Model lineage not showing source Delta tables in the graph for Databricks Runtime 15.3 or above

Load the data using MLflow load_delta format and log the input.

Written by G Yashwanth Kiran

Last published at: January 28th, 2025

Problem

When training and registering a model using Delta tables in Unity Catalog (UC) you can see the lineage graph, but not the source Delta tables used to create it. 

 

Cause

Support for table-to-model lineage is available from MLflow 2.11.0 and above, which is available as part of Databricks Runtime 15.3 and above. 

 

Solution

If you’re using Databricks Runtime 15.3 or above, to view the Delta tables in UC used to make the lineage graph, first load them using the following code. 

 

train_spark = mlflow.data.load_delta(table_name=<catalog.schema.training-table-name>)
test_spark = mlflow.data.load_delta(table_name=<catalog.schema.test-data-table>)

 

Then, convert the tables to Pandas so the core model can take the Spark DataFrames as inputs.
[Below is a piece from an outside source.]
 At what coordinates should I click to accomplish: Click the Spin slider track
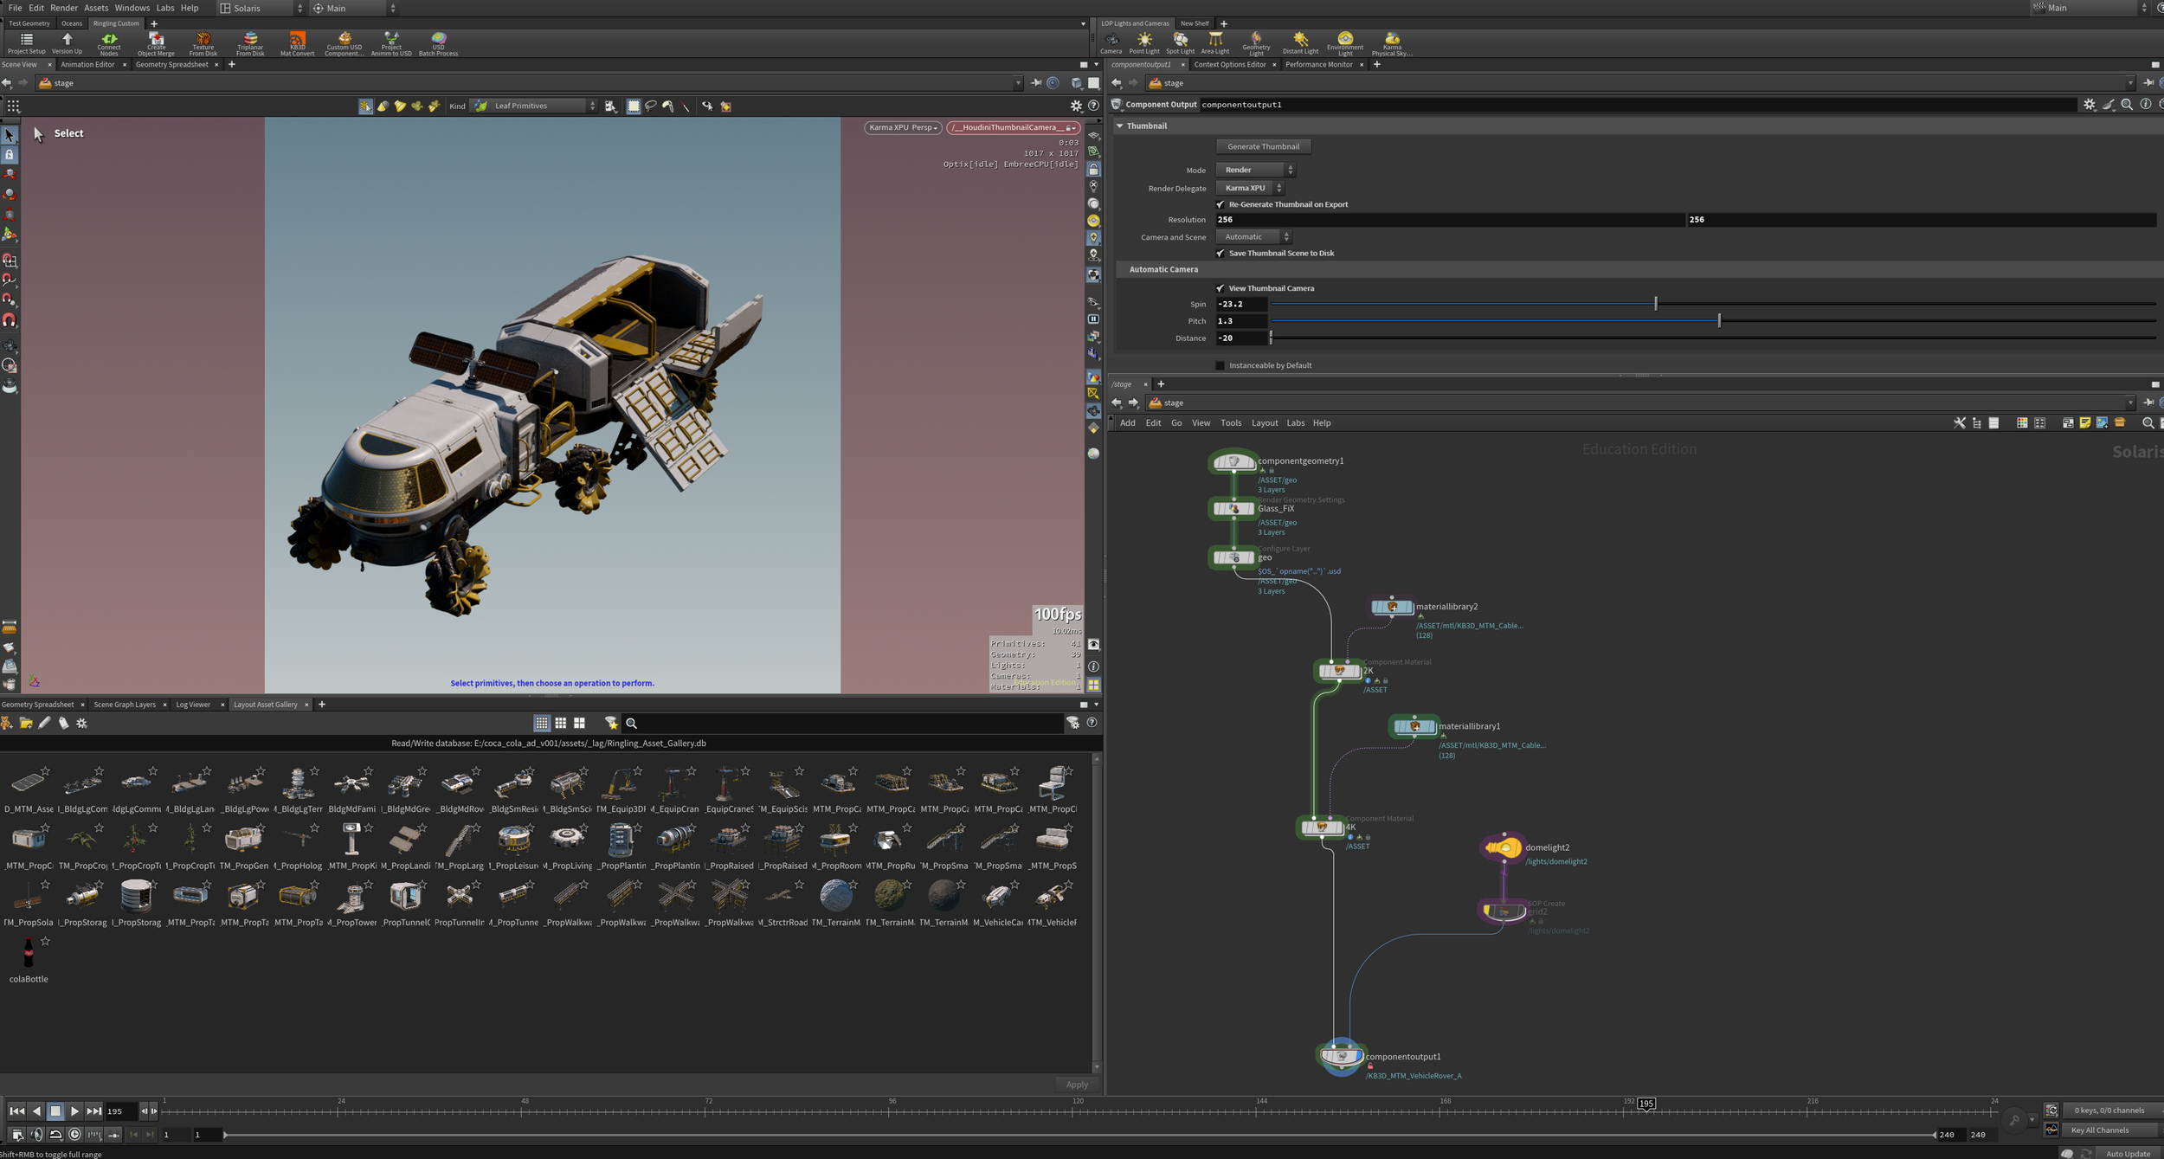coord(1472,304)
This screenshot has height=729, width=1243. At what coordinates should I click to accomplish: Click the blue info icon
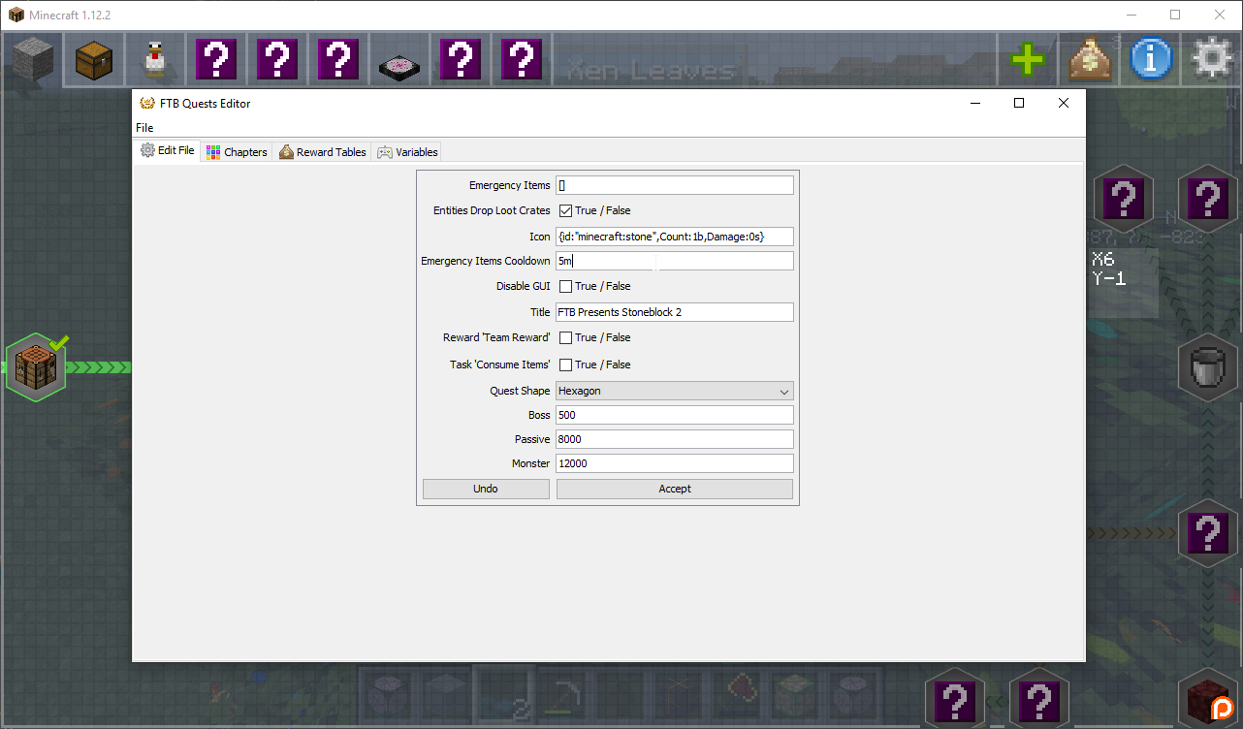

Create X_trainX_testy_train and y_test using the following code. 

 

X_train = train_spark.df.toPandas().drop([“<column-to-be-predicted>”], axis=1)
X_test = test_spark.df.toPandas().drop([“<column-to-be-predicted>”], axis=1)
y_train = train_spark.df.select(“<column-to-be-predicted>”).toPandas()
y_test = test_spark.df.select(“<column-to-be-predicted>”).toPandas()

 

Finally, when starting the MLflow run, log the input. 

 

with mlflow.start_run(run_name='untuned_random_forest'):
…
model.fit(X_train_spark, y_train_spark)
mlflow.log_input(train_spark, "training")
mlflow.log_input(test_spark,"test")
...

 

If you do not want to use Databricks Runtime 15.3 or above, first install MLfLow version 2.11.0 manually, then follow the steps in the previous part of the solution.